Rebecca – A Mulher Inesquecível
Versatilidade
Rebecca – A Mulher Inesquecível (EUA, 1940) é um trabalho de muitas camadas e vários
gêneros que comprova a versatilidade de seu diretor Alfred Hitchcock. Na
primeira metade, o drama do homem aparentemente devastado pela morte da esposa
e o sofrimento da mulher de origem humilde que apaixonada por aquele luta para
se encaixar na abastada realidade social dele e no cotidiano de um novo lar
onde as lembranças da falecida competem de forma desigual com sua presença preenchem
a narrativa com a colaboração de breves e precisas inserções humorísticas. Em
seguida, as reviravoltas da trama vão sendo paulatinamente descortinadas, o que
agrega ao longa-metragem a toada do suspense tão cara à filmografia do cineasta
inglês, receita essa a qual são agregadas pitadas de filme de tribunal.

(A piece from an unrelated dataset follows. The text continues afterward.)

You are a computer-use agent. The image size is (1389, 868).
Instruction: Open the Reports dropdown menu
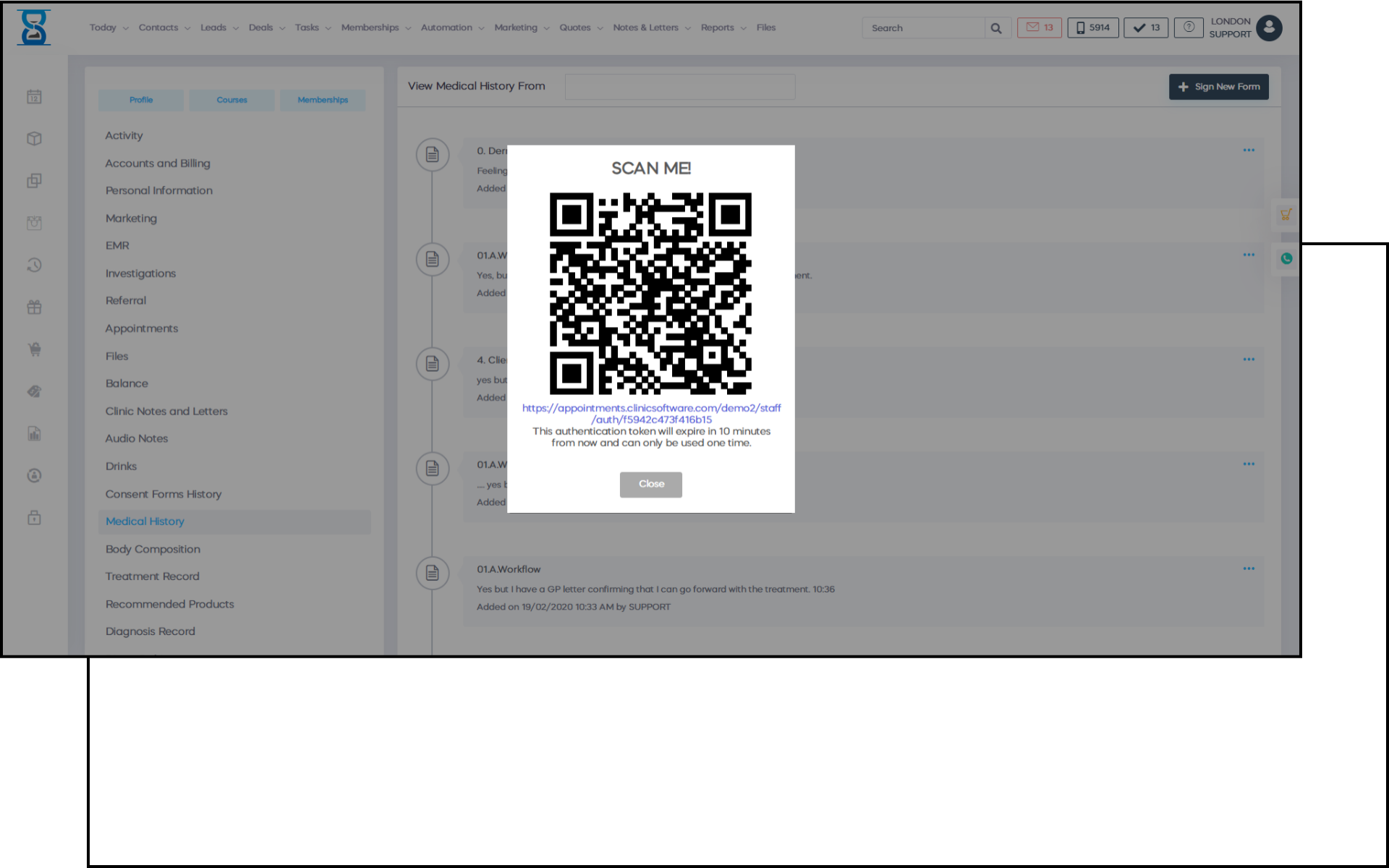723,27
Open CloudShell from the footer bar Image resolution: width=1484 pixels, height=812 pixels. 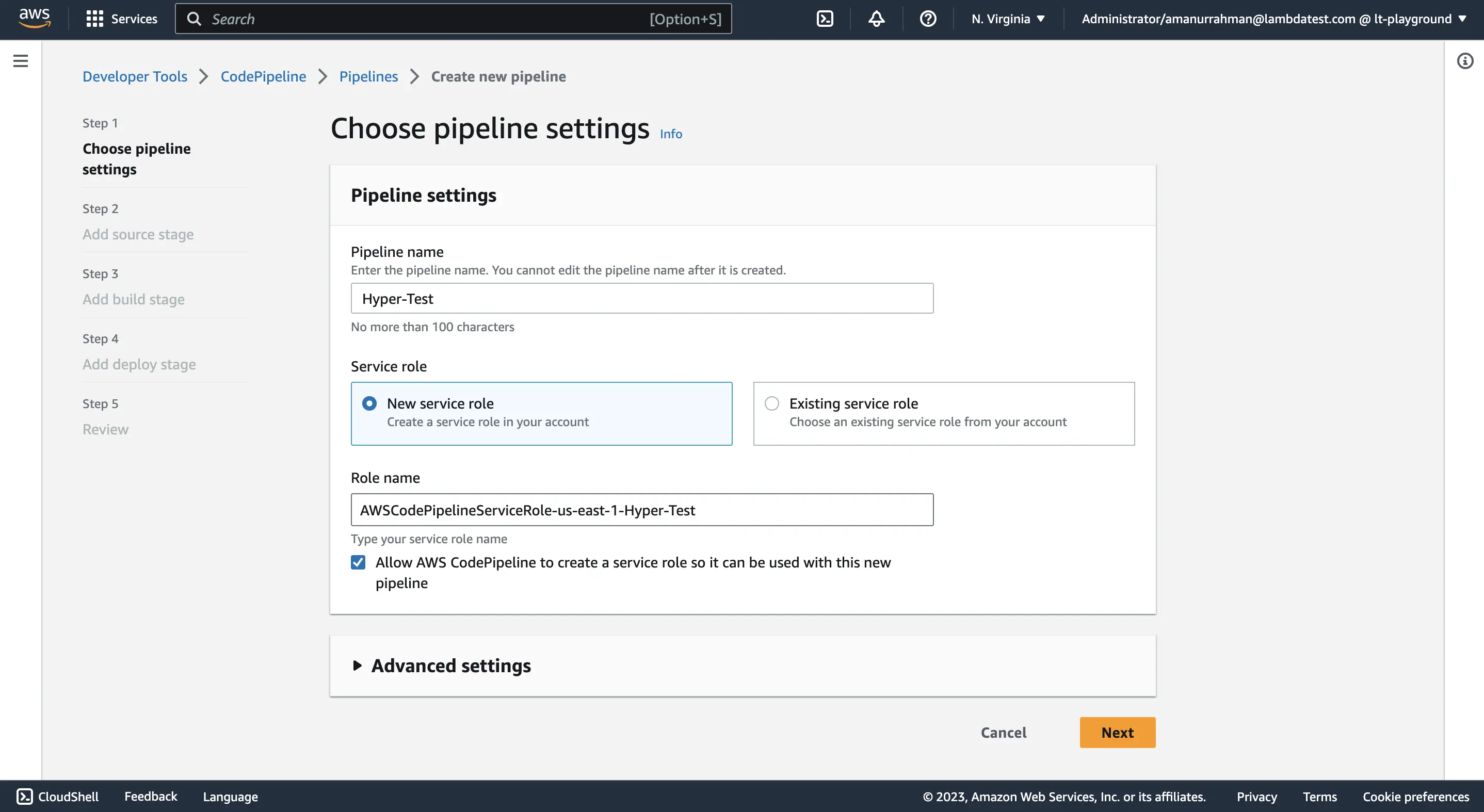tap(57, 797)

Tamanha miscelânea poderia
desandar em mãos menos hábeis que as de Hitchcock, cujo controle sobre o
material é total e incessante. Neste sentido, certos artifícios são cruciais ao
sucesso do resultado, no que se destaca o modo como a mansão por onde transitam
os protagonistas é transformada em personagem vivo. Em seu interior, móveis,
decorações e figurinos materializam ao ponto de tornar quase palpável a
presença de Rebecca, ser que nunca é visto em tela. A inicial de seu nome
espalhada por todo o castelo Manderley, dentro deste contexto, é apenas um dos
exemplos de um opressor passado cujos estragos são refletidos nas expressões e
olhares atordoados da magnífica Joan Fontaine, atriz que interpreta a mulher
sem nome fadada ao papel de substituta indesejada. Some-se a esse arco
dramático o comportamento assexuado e distante do marido vivido por Laurence
Olivier e pronto: os cômodos da imponente residência se tornam ainda mais
grandiosos¹ e sombrios² ante a pequenez e ingenuidade da jovem recém-desposada
que jamais se imaginara participando de certame tão desleal.
Uma vez estruturada a
exposição desses elementos, partes da história e dos personagens vão
sendo substituídas, o que enriquece as personalidades dos membros do casal
principal, na medida em que ela se torna segura e madura, enquanto ele consegue
se mostrar afável e, consequentemente, menos frio. São detalhes extremante bem
conduzidos que fazem desta uma obra tão inesquecível quanto a personagem cujo
nome lhe serve de título. É o cinema clássico em um de seus mais competentes
momentos.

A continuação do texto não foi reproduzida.